Sul vostro territorio avete chiesto di stipulare un patto con i comuni in cui i negozi vengano considerati servizi pubblici, incentivando chi vuole aprire un’attività di questo tipo. Come dovrebbero agire le amministrazioni comunali?
Se in una frazione chiude un panificio, chiude un servizio essenziale. Il panificio poi, attira tanta gente e chi va lì poi magari si ferma anche in un negozio di fiori, di scarpe o in un altro esercizio. Se mi devo spostare per trovare il pane compro anche tutto il resto nel luogo in cui mi sposto. I servizi essenziali dovrebbero essere molto coccolati. Bisogna fare in modo che la rete distributiva nelle frazioni e nei comuni ci sia tutta, che sia completa. Se manca qualcosa di essenziale il Comune dovrebbe fare in modo che questo servizio venga ripristinato, anche con degli incentivi.
In questi incentivi sono comprese anche delle facilitazioni tributarie?
Meno tasse o in generale incentivi che rendano conveniente aprire un’attività. Non può essere qualcosa una tantum, ma che duri nel tempo, per diversi anni, fino a quando magari l’azienda non si è strutturata.
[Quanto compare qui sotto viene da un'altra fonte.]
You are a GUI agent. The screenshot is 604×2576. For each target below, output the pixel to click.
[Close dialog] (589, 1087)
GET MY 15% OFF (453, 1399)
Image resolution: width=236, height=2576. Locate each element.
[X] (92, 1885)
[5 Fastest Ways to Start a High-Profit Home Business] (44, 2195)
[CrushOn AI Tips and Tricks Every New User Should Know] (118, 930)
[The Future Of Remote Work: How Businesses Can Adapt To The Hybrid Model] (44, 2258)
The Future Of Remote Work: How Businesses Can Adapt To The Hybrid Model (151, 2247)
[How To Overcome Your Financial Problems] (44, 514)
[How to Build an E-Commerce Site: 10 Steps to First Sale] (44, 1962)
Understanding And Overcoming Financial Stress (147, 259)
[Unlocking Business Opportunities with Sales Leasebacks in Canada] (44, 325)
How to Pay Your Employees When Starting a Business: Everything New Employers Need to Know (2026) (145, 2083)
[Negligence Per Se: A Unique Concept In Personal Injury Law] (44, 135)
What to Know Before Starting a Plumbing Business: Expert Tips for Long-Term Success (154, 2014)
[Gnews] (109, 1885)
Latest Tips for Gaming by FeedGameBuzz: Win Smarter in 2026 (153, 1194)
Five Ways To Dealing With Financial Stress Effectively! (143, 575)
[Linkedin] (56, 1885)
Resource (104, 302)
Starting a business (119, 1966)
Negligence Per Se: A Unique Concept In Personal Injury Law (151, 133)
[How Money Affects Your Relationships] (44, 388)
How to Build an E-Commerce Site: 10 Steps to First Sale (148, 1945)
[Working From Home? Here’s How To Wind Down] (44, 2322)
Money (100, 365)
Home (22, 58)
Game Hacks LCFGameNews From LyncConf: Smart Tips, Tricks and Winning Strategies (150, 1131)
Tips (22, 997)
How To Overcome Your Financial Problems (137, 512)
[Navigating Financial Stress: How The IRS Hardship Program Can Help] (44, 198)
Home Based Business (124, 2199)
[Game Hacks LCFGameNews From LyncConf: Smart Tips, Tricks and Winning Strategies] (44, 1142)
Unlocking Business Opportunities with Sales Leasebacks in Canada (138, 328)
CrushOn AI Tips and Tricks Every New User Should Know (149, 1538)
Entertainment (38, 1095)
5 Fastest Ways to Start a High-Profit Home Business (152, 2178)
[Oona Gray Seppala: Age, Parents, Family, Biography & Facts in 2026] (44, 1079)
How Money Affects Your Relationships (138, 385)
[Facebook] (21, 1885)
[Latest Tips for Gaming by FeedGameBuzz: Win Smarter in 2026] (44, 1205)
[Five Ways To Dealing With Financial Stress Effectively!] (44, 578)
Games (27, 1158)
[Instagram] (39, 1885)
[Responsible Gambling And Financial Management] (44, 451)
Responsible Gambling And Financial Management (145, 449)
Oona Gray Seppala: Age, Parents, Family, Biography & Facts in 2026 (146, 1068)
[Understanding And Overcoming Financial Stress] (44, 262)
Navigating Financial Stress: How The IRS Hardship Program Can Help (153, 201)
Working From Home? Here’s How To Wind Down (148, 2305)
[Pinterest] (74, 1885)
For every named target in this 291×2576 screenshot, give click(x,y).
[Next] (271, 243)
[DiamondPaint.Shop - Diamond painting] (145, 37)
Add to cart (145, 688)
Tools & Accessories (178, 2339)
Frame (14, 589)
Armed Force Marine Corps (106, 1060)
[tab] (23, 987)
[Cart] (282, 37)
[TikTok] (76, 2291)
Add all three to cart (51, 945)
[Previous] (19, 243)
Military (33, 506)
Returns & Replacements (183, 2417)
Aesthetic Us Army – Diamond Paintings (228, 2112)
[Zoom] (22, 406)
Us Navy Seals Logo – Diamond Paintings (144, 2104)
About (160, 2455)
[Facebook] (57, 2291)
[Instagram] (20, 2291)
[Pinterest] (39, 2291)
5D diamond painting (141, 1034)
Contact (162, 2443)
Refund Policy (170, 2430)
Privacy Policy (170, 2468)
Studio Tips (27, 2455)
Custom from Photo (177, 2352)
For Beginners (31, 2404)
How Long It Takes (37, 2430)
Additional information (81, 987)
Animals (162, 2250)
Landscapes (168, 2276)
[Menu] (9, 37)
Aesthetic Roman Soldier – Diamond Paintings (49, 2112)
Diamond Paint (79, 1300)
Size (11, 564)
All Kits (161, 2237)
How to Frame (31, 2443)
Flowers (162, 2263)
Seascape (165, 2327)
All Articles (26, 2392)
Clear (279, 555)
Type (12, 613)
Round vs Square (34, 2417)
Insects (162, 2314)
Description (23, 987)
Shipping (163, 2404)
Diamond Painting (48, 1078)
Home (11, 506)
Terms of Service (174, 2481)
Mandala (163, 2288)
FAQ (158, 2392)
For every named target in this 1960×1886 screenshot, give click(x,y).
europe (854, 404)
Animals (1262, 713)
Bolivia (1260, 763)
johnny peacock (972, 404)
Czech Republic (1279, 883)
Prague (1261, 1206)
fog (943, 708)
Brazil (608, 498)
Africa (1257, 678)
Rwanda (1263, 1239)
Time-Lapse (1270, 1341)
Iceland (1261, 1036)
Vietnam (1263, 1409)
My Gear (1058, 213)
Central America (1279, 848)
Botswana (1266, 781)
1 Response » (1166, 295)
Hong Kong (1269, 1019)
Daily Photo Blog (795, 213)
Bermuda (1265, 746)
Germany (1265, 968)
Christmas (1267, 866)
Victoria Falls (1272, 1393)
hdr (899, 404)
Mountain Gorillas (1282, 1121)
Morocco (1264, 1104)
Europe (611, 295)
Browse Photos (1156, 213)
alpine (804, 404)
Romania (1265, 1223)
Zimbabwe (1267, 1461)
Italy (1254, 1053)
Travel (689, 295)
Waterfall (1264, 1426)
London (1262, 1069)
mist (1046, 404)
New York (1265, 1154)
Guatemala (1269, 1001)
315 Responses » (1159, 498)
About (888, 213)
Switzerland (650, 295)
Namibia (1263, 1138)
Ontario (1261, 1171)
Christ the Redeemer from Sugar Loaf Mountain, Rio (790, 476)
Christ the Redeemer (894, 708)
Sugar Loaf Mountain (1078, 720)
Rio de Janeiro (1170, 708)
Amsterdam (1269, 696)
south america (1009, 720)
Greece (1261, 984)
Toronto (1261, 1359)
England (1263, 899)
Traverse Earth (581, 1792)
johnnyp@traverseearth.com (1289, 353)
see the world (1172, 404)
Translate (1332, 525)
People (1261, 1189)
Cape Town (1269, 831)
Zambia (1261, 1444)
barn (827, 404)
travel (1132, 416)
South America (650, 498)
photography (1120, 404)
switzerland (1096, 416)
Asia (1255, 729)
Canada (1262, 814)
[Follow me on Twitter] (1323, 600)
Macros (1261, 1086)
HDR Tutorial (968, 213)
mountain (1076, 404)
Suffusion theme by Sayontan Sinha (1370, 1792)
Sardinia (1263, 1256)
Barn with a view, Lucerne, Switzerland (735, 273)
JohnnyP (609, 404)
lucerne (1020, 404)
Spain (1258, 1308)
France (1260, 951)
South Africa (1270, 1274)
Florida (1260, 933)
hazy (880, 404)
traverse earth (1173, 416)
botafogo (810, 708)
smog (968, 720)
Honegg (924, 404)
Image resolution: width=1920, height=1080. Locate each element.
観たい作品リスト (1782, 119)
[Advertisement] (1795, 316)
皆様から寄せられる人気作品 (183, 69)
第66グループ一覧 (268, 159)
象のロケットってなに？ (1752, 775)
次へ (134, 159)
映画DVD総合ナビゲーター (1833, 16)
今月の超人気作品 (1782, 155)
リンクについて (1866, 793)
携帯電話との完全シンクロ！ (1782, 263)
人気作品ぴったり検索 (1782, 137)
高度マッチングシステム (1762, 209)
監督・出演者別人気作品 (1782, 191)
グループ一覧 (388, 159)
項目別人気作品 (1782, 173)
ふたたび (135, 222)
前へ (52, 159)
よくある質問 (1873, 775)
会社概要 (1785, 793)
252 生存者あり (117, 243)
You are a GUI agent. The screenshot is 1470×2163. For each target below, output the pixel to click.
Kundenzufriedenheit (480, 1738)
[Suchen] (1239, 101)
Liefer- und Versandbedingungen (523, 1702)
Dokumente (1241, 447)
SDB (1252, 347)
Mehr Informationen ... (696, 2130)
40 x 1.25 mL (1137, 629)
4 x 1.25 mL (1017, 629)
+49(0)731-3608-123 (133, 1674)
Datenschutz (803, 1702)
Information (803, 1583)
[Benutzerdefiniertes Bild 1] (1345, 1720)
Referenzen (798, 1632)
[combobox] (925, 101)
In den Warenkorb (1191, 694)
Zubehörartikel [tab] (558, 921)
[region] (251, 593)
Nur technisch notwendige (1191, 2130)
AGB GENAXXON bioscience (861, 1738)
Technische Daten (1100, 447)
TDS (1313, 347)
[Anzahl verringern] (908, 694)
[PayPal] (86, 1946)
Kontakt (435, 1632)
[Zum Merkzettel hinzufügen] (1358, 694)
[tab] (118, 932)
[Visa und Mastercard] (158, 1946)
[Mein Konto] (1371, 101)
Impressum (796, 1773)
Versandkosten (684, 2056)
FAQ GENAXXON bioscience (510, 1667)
È un’idea che volete portare avanti a Cesena oppure Confcommercio la vuole applicare anche nelle altre parti d’Italia?
È un’idea che abbiamo avuto a Cesena per spingere le amministrazioni a ragionare in questo senso, ma secondo me potrebbe essere estesa a tutta Italia. Se nei borghi, in collina, nelle montagne o nelle frazioni più lontane chiudono negozi che sono servizi essenziali la popolazione si deve spostare. Se assicuriamo qualche vantaggio agli esercizi essenziali, per fare in modo che rimangano, aiutiamo a non desertificare quei luoghi. Bisogna che i nostri centri storici, le nostre periferie, vengano abbellite continuamente. Invece a volte abbiamo la sensazione che l’arredo urbano sia fatto a spot, mai coordinato.
Ci sono statistiche a livello nazionale secondo le quali ogni ora chiudono due negozi. Che cosa riscontra nella sua esperienza da questo punto di vista?
Nel nostro comprensorio no. È chiaro comunque che i negozi di vicinato sono sempre in grande difficoltà. I problemi sono tanti: il caro energia, la guerra, il Covid. I negozi di prossimità sono quelli che hanno subito di più questa situazione. In alcuni casi ci si mettono anche i parcheggi: per trovare un posto auto bisogna “fare un mutuo”. Non si dà la possibilità ai clienti di avvicinarsi. Anche su questo bisognerebbe lavorare.